Dear Bayu

58 15 14
                                    

Tetap di posisi ini bisa? Aku telanjur nyaman.

***

Tak terasa, waktu terus berlalu hingga sekarang sudah saatnya masuk SMA. Jenjang yang katanya sangat berkesan.

Seperti biasa, aku dan Bayu sekolah di SMA yang sama, dan kelas yang tidak sama. Tentu saja, aku hanyalah sebongkah upil yang kebetulan diambil paksa dari hidung. Tidak seperti Bayu yang termasuk salah satu bintang di angkasa. Bersinar, terlihat menakjubkan.

Setelah sore itu saat kami ke bukit dan kembali pulang telat, kami bertemu lagi sekarang. Di depan rumahku dia berdiri dengan senyum manisnya. Wajah Bayu mengalami banyak perubahan. Mulai dari garis wajah, sampai beberapa jerawat yang tumbuh dan akhirnya menghilang begitu saja.

Aku mengeluarkan sepeda baru yang dibelikan Ayah beberapa minggu lalu setelah lebaran. Itu dikarenakan sepedaku rusak saat terakhir pulang dari bukit sore itu.

Saat itu kami kembali tergopoh seperti sebelumnya. Azan Magrib berkumandang tetapi kami masih berada di atas bukit itu berdua. Sehingga lagi-lagi kami pulang buru-buru. Tidak seperti sebelumnya yang terpeleset dan jatuh saat menuruni jalanan, kami malah terjatuh saat mengendarai sepeda.

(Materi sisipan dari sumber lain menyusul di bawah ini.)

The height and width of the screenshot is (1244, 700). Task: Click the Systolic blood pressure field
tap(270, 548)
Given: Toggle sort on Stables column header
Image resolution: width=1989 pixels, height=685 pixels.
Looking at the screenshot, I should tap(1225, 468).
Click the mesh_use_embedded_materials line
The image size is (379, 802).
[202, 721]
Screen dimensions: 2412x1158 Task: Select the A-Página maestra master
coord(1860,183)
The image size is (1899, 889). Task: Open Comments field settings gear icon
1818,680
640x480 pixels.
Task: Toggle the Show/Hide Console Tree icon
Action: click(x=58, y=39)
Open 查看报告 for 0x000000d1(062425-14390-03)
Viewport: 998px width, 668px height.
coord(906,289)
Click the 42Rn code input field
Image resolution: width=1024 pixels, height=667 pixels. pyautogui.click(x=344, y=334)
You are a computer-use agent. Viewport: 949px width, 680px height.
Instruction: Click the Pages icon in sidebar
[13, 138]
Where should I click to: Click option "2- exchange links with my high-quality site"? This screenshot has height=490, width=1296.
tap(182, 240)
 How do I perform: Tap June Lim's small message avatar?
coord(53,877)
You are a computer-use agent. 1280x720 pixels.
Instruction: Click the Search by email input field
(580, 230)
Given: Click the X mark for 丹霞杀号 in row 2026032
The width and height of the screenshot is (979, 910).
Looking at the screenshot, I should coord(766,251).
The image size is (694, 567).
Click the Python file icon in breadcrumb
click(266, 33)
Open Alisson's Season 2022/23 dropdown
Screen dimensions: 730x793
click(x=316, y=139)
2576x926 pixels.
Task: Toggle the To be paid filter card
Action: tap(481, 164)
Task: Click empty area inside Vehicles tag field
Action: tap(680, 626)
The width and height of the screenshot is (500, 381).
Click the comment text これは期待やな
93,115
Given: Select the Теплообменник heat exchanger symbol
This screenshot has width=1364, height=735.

"Bayu, pelan-pelan!" seruku cemas waktu itu.

"Udah pelan kok. Sepeda kamu agak susah. Kenapa, ya?"

Jalanan yang kami lewati berlubang, Bayu tidak melihatnya.

Bruk!

Beberapa menit kemudian kami terjatuh di lubang itu. Tangan kananku terasa sakit selama hampir seminggu, karena kami terjatuh ke kanan. Dan tubuh Bayu menindih tanganku.

Sepeda itu mengalami rusak berat karena memang sepeda lama. Bannya bocor, pantas saja susah dikendarai, dan tali rantainya putus. Benar-benar tidak bisa direparasi lagi. Akhirnya kami bawa pulang sepeda itu dan beberapa hari sebelum masuk sekolah, Ayah membelikanku sepeda baru.

Sehingga hari ini kami akan berboncengan dengan sepeda baru. Bukannya apa, sekolah kami tak terlalu jauh dan tak terlalu dekat. Nanggung kalau harus naik kendaraan umum. Kalau jalan kaki juga terlalu lama sampainya.

"Selamat pagi, Binar," sapa Bayu ramah. Entah mengapa perutku sudah berdisko mendengar sapaan itu, padahal baru saja sarapan.

"Pagi juga, Bayu. Sudah sarapan? Mau sarapan di sini?" tanyaku.

"Sudah kok. Kita langsung berangkat aja, nanti malah kesiangan."

Kami berangkat bersama, Bayu yang membonceng.

Tidak ada yang berbeda pagi ini dengan pagi ketika sekolah di SMP. Kami selalu melakukan upacara bendera setiap hari Senin. Dan hari ini, sebagai murid baru, selain menjalani upacara bendera, kami juga menjalani Masa Orientasi Siswa.

Setelah hari Sabtu kemarin juga masuk dan diberi arahan agar kami hari ini mengikuti ketentuan dari kakak kelas, semua siswa terlihat aneh. Aku meminta bantuan Satya menguncirkan rambutku sebanyak dua belas karena aku lahir di bulan ke-12. Beruntungnya adikku itu mau membantu, meskipun rewel sendiri. Beruntungnya juga tidak menggunakan tanggal lahir sebagai patokan. Kalau iya, mungkin kunciranku yang terbanyak. Tak lupa panci sebagai topi, dan papan nama dari kardus bekas ditulisi pakai arang.

Beruntung bagi laki-laki, hanya memakai topi kerucut dan papan nama dari kardus dengan tali warna-warni. Tidak perlu menguncir rambut sesuai bulan lahir. Namun, wajib bagi laki-laki untuk memotong rambutnya gundul.

Sehingga pagi ini kami sama-sama tertawa. Aku menertawai Bayu yang memakai topi kerucut, dan Bayu menertawaiku yang menguncir rambut sebanyak empat di sisi kanan, empat kunciran di tengah, dan empat kunciran di sisi kiri.